Der wesentliche Fehler im Bologna-Prozeß ist aber, daß nicht berücksichtigt wurde, daß in Deutschland die Professoren verbeamtet sind und man sie nicht einfach loswird. Die Professoren, deren mangelnde Befähigung zu den Ausbildungsmängeln geführt hat, die der Bologna-Prozeß beheben soll, werden ja nicht von gestern auf heute dazu befähigt – sonst hätten wir das Problem nicht. Und genau zu dieser Sorte Professor scheint der Autor zu gehören, sonst würde er hier nicht so giftig über den sozialistischen Fünfjahresplan schimpfen.

Das Bezugsproblem strenger Planung und enger Kontrolle ist Unsicherheit und Misstrauen. Strenge Planung braucht man nur dann, wenn Unsicherheit darüber herrscht, wie Prozessabläufe und Routinen sich selbst entwickeln.

Die Aussage ist falsch. Das stimmt nur, wenn man mit etwas neuem beginnt. In Deutschland hat das Universitätswesen inzwischen aber knapp 60 Jahre auf dem Buckel, und man hat es nicht geschafft, ordentliche Abschlüsse festzulegen. In meinem Studium herrschte blankes Chaos, von Prozessabläufen und Routinen nicht die Spur. Die Fakultät war beherrscht von Professoren die – sorry, aber ich sage es mal in aller Klarheit und auf Deutsch – zu korrupt, zu faul, zu desinteressiert oder einfach zu blöd dafür waren. In 60 Jahren haben wir es nicht geschafft – besser gesagt: erfolgreich verhindert – wirksame Berufungsverfahren zu etablieren. Nicht die Unsicherheit über künftige Prozessabläufe bringt die strenge Planung, sondern der 60 Jahre lange Nachweis, daß es ohne strenge Planung in Deutschland nicht geht.
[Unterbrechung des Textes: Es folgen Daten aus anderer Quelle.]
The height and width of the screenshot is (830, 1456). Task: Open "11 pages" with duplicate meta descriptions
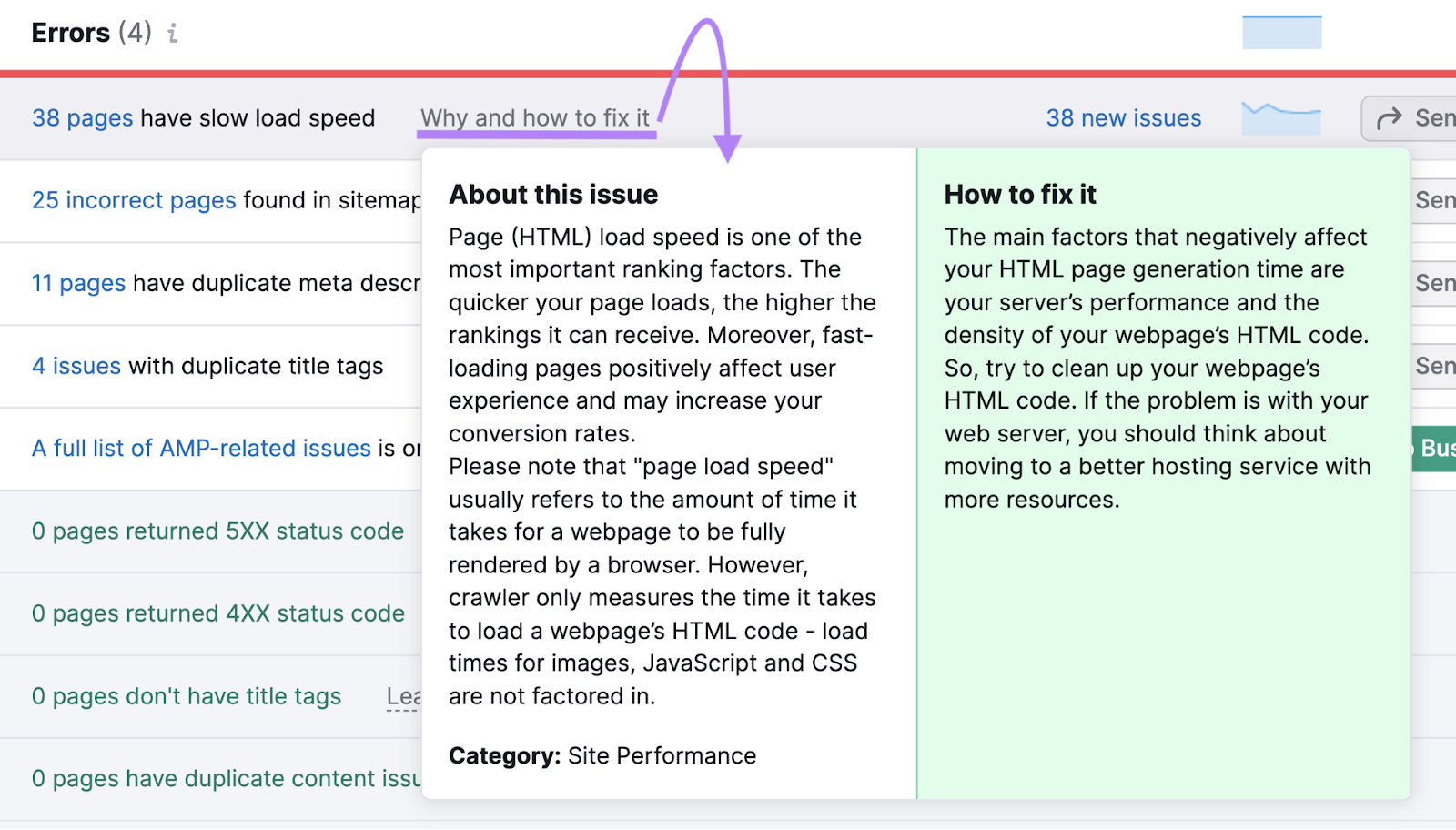point(78,283)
Vorsicht ist deshalb vor Leuten – wie dem Autor – geboten, die das Fehlen von Prozessen oder die Unfähigkeit von Prozessen als „eigensinnige Prozesse” schönreden will. Als ob jemand, der nicht schwimmen kann, das als eigenwilligen Schwimmstil ausgeben wollte. Eigensinn heißt hier wohl nur, von jeglichem Fremdsinn befreit zu sein. Es heißt nicht, daß genügend eigener Sinn da ist. Denn auch ein eigensinniger Lehrer müßte 3 Jahre im voraus planen können, was er lehren will.

Und enger Kontrolle bedarf es wesentlich dann, wenn man eigensinnigen Prozessen misstraut. Das sozialistische Modell des Fünfjahresplans ist geradezu die Inkarnation des Misstrauens gegenüber Kreativität von unten.

Nein. Es ist das begründete Mißtrauen gegen das Fehlen der Kreativität von oben.

Die Reform ist weniger eine deregulierend-liberale Reform, sondern eine regulierend-sozialistische, wenn man solche Etikettierungen überhaupt verwenden will.

Abgesehen von der unpassenden Wortwahl ist das an sich richtig. Aber es verdeckt eben, daß es die jahrzehntelange Willkür der deutschen Professoren war, mit der sie diese Art der Regulierung notwendig gemacht und sie sich selbst eingehandelt haben. Um liberal zu sein, muß man eine bestimmte Qualität aus eigenem Antrieb erreichen und einhalten. Und das hat man in Deutschland nicht getan. Hätte man sich vorher mal angestrengt, hätte man das Desaster vermeiden können.

Aber wie immer bei Professoren, schuld sind immer die anderen.